Around 370 BC, the Greek philosopher Plato described his vision of a future ruined by technology:
For this discovery of yours will create forgetfulness in the learners’ souls, because they will not use their memories; they will trust to the external … and not remember of themselves. …[Y]ou give your disciples not truth, but only the semblance of truth; they will be hearers of many things and will have learned nothing; they will appear to be omniscient and will generally know nothing; they will be tiresome company, having the show of wisdom without the reality.
Surprisingly, he wasn’t talking about the Internet or the iPhone, but the written word. Fortunately, writing has served us pretty well in the ensuing millennia. But not all technologies are created equal. While many are entirely beneficial, others can have unfortunate consequences.
To get an extreme view of the unintended consequences of technological advancement check out Terminator 2: Judgment Day. But technologies don’t have to rise up against us in order to wreak havoc. They’re quite capable of exerting more subtle control.

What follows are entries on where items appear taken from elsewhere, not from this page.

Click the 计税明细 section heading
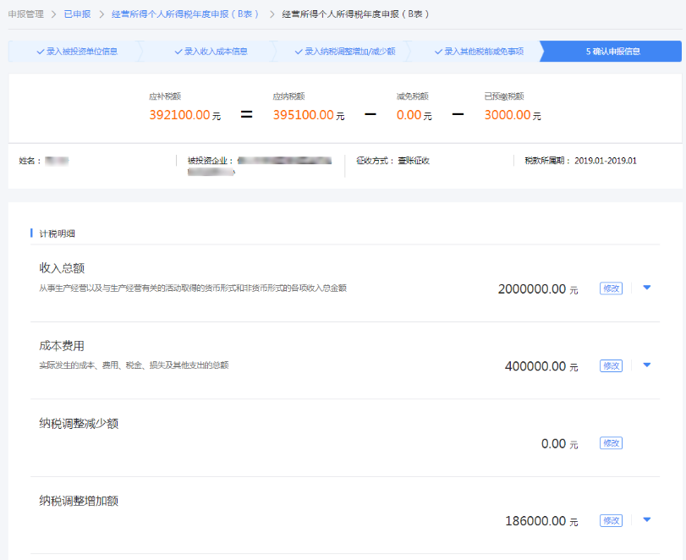Screen dimensions: 686x560 (x=57, y=233)
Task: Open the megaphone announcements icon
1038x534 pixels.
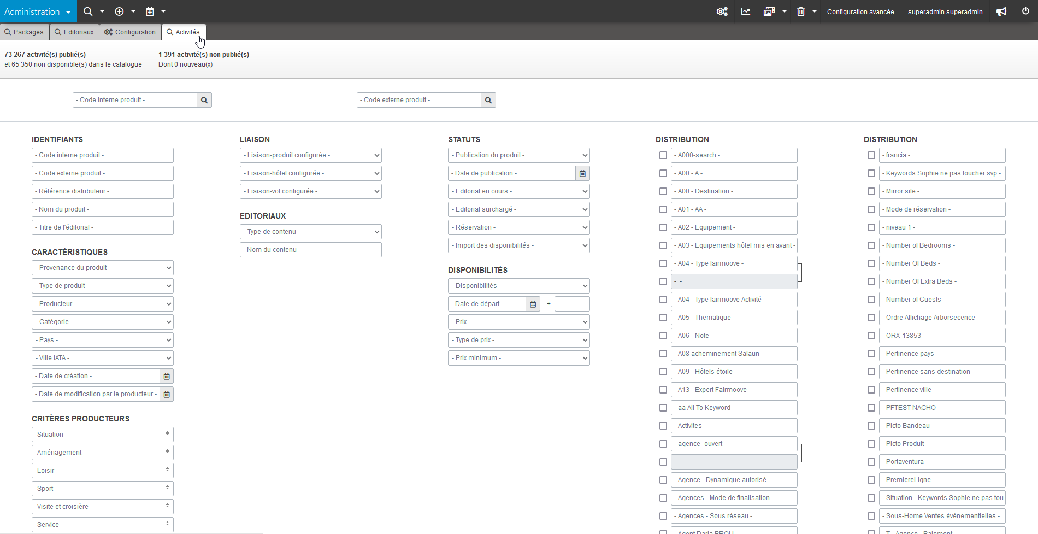Action: 1001,11
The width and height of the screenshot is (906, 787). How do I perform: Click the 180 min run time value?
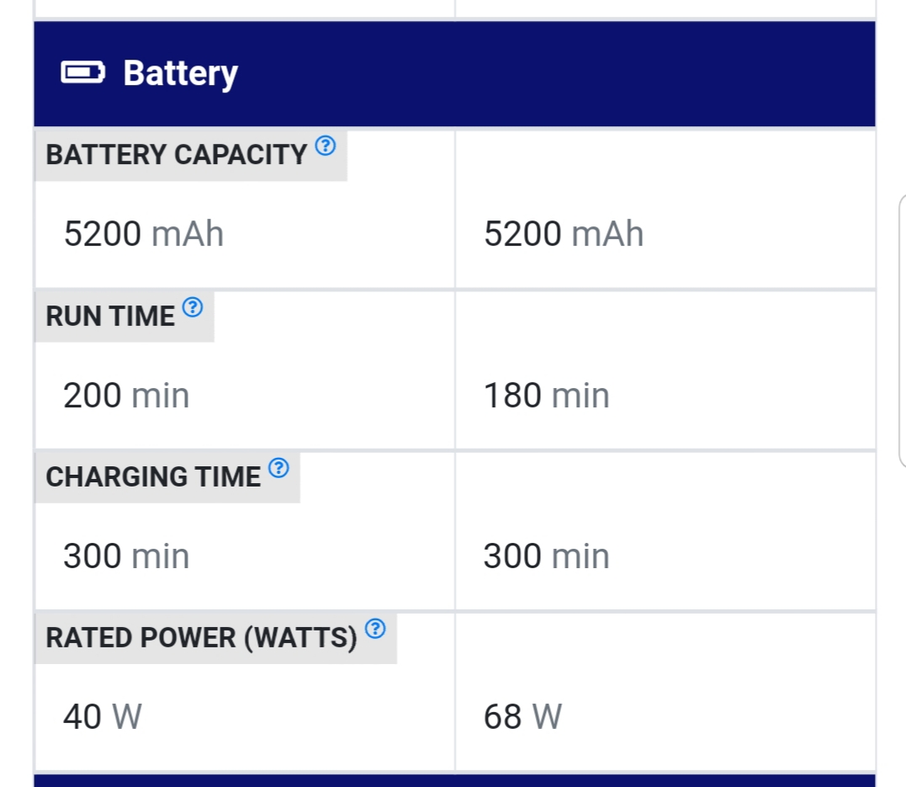point(546,396)
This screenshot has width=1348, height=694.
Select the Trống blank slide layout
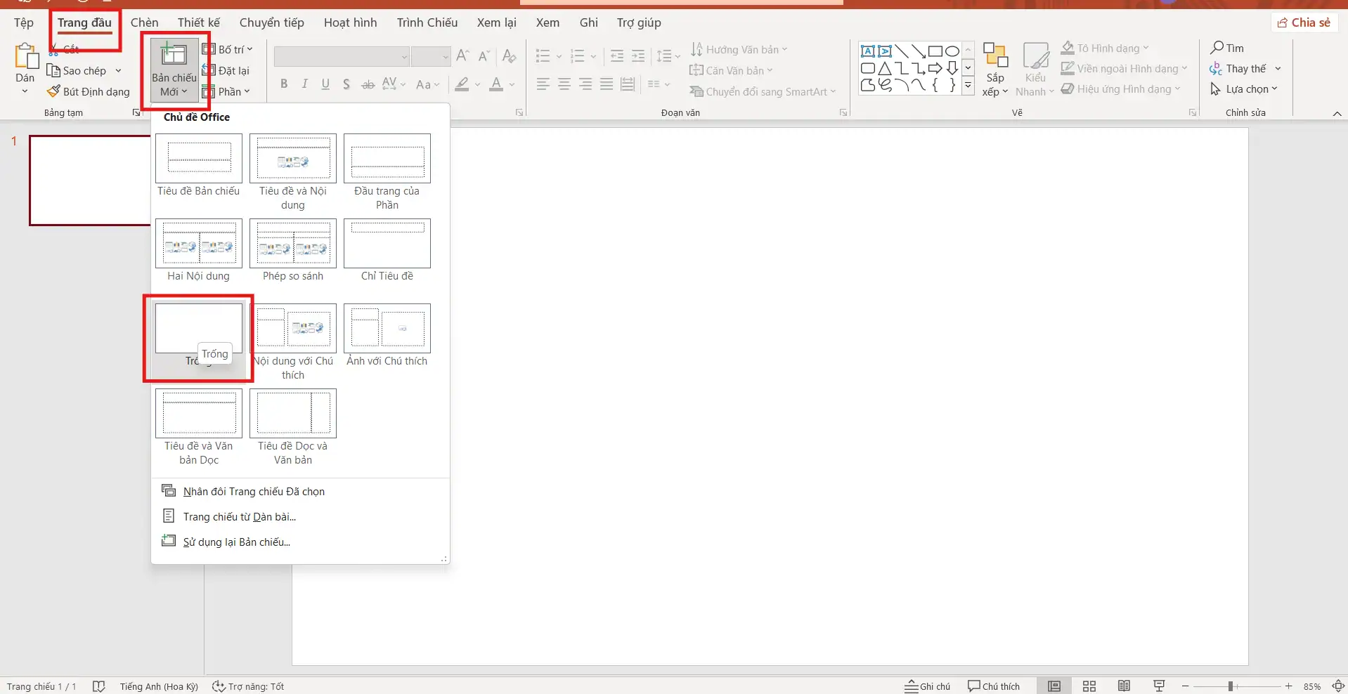click(x=199, y=328)
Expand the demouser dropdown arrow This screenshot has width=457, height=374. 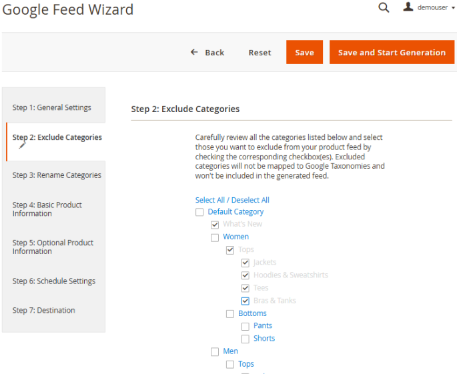click(x=453, y=8)
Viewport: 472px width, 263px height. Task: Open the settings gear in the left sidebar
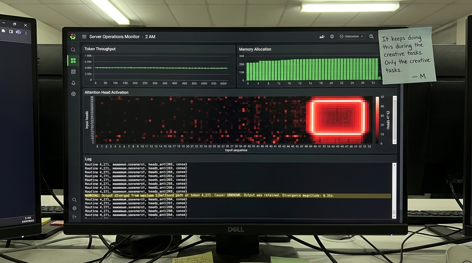[x=73, y=93]
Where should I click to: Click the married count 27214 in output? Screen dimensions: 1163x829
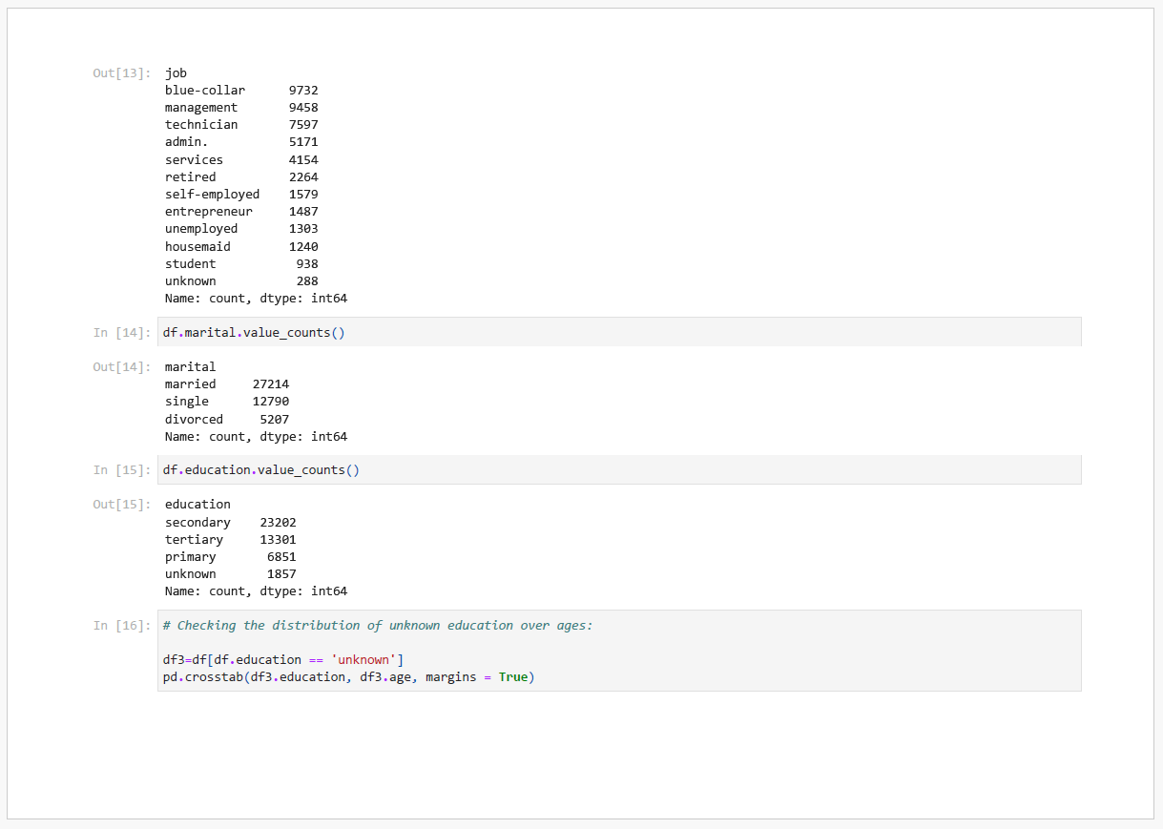pyautogui.click(x=270, y=384)
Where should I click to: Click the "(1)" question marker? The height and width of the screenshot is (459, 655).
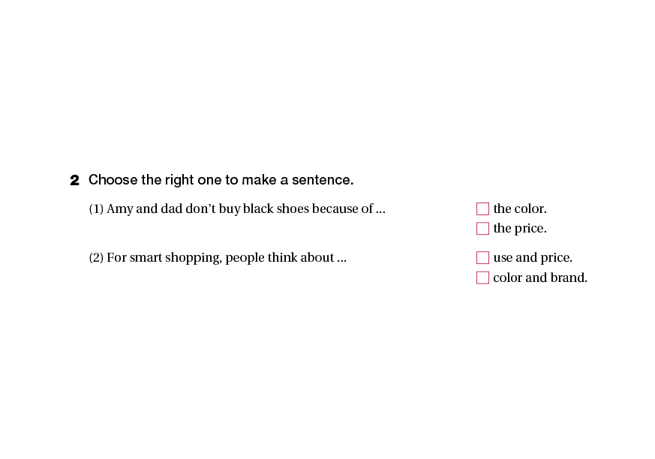pos(96,209)
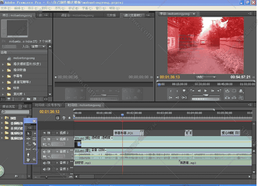Toggle eye visibility for 视频 2 track

(x=45, y=133)
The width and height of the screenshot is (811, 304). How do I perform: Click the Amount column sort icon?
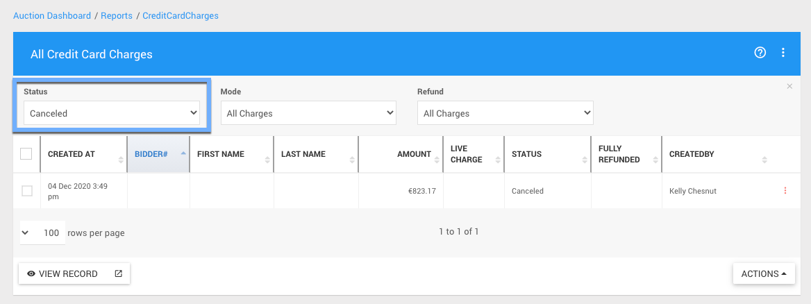(x=437, y=160)
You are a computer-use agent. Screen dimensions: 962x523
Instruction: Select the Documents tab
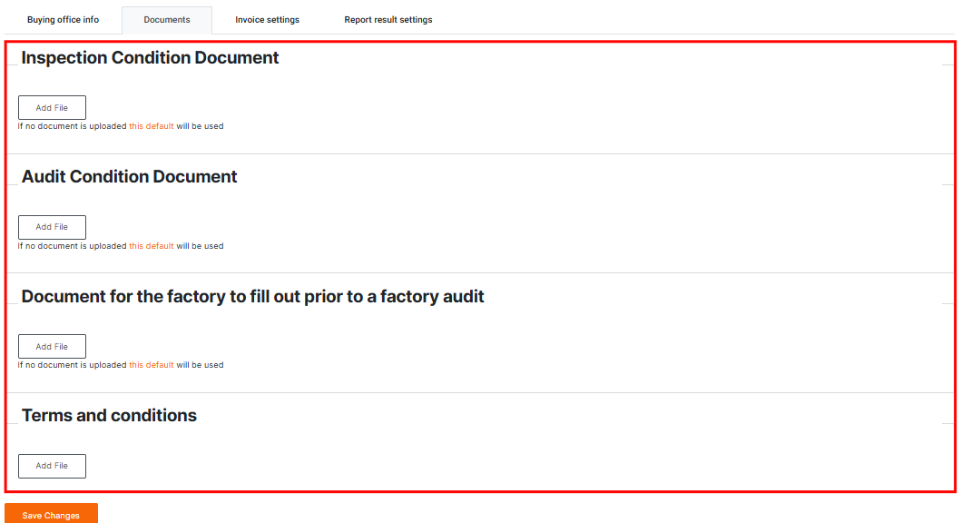[x=167, y=20]
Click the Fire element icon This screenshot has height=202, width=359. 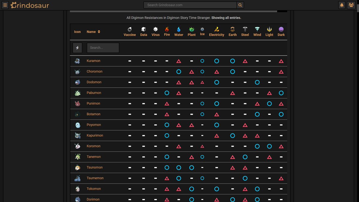point(167,29)
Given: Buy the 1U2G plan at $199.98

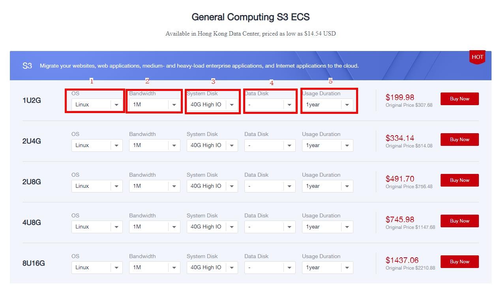Looking at the screenshot, I should click(460, 99).
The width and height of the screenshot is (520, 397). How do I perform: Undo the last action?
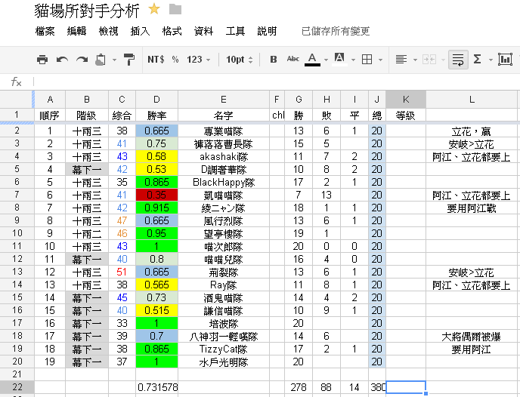coord(62,60)
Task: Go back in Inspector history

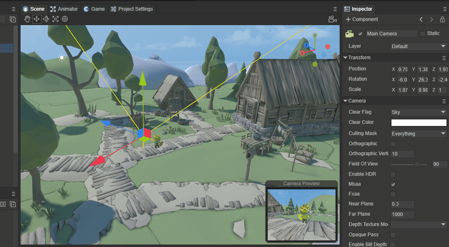Action: [421, 19]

Humans shape technologies, but our lives are then shaped by the technologies we create – for better or worse. Technology is neither good nor bad. It is what it is. It’s what technology facilitates or hinders us to do that is the real issue – whether it’s intentional or accidental. Recognizing this is an important aspect of our wellbeing that can guide us choosing the specific technologies we allow into our lives. And hopefully it will guide designers and engineers in the types of technologies they create.
Whereas most technologies until recently dealt with the physical, technological advances are now more information based. Physical technologies with unintended physical consequences required the field of ergonomics to save our bodies from our inventions. But with information technologies, our minds and brains are now at risk.
I recently came across a whole area of research on the phenomenon of coping with new information technology: technostress (https://en.wikipedia.org/wiki/Technostress). Technostress is problematic, because the body only has one stress response (activation of the sympathetic nervous system), and too much chronic stress is bad for your physical and mental health.
When evaluating the technostress potential of an individual piece of technology, the most important feature is how useful it is (Ayyagari 2011). The more useful it is, the less stress we experience from it. So one of the first steps to reducing stress is to eliminate the technologies from your life that aren’t particularly useful.
The next most important element of a technology for reducing technostress is reliability (Ayyagari 2011). This makes sense given what we know about the brain’s emotional limbic system. Things that are uncertain or unpredictable amplify the limbic system response. Thus when a technology is unreliable and breaks down, it causes physiological consequences in the body, including large increases in the stress hormone cortisol (Riedl 2012).
Interestingly the complexity of a technology doesn’t have a significant effect on technostress (Ayyagari 2011) – meaning that as long as a technology is useful and reliable, it doesn’t make a big difference if it’s complex. Think about writing. Is it useful? Yes. It it reliable? As long as you can find piece of paper. Is it complex? Heck yeah. But it’s worth it.
Usefulness and reliability are helpful features to pay attention to, but the question quickly becomes “useful and reliable for what?” Unfortunately, one big source of technostress is the fact that technology is generally designed to serve its own ends. It may serve yours as well, but not as well as it could. As Tristan Harris points out in his great TED talk (https://www.ted.com/talks/tristan_harris_the_manipulative_tricks_tech_companies_use_to_capture_your_attention): “You open up Facebook. And in that moment, the designers in the control room want to schedule exactly one thing, which is to maximize how much time you spend on the screen.”
But is that what you want? To spend as much time on facebook as possible? No, you want to connect with your friends. So a technology may be useful and reliable for serving it’s own ends, but you should evaluate it with a critical eye. Ask yourself if it’s actually useful and reliable in accomplishing the things that you want to accomplish.
Lastly, technostress also arises from the pace of change of technology in general (Ayyagari 2011). Any change that requires us to adapt increases stress. That’s sort of the definition of what stress is. Fortunately, that transition can be eased by technologies that are intuitive, and take advantage of our natural instincts. That’s something Steve Jobs understood when he designed the Mac and the iPhone. Technologies don’t seem so overwhelming when they behave as we expect them to. By utilizing technologies that are adapted to us, rather than the other way around, we can ease the stress on an overtaxed brain.
So be mindful of the technologies that you let into your life. There’s more than one way for the machines to start taking over.
Ayyagari, R., Grover, V., & Purvis, R. (2011). Technostress: technological antecedents and implications. MIS quarterly, 35(4), 831-858.
Riedl, R., Kindermann, H., Auinger, A., & Javor, A. (2012). Technostress from a neurobiological perspective. Business & Information Systems Engineering, 4(2), 61-69.
Conflict of Interest note: Dr. Korb has been paid as a consultant for technology companies.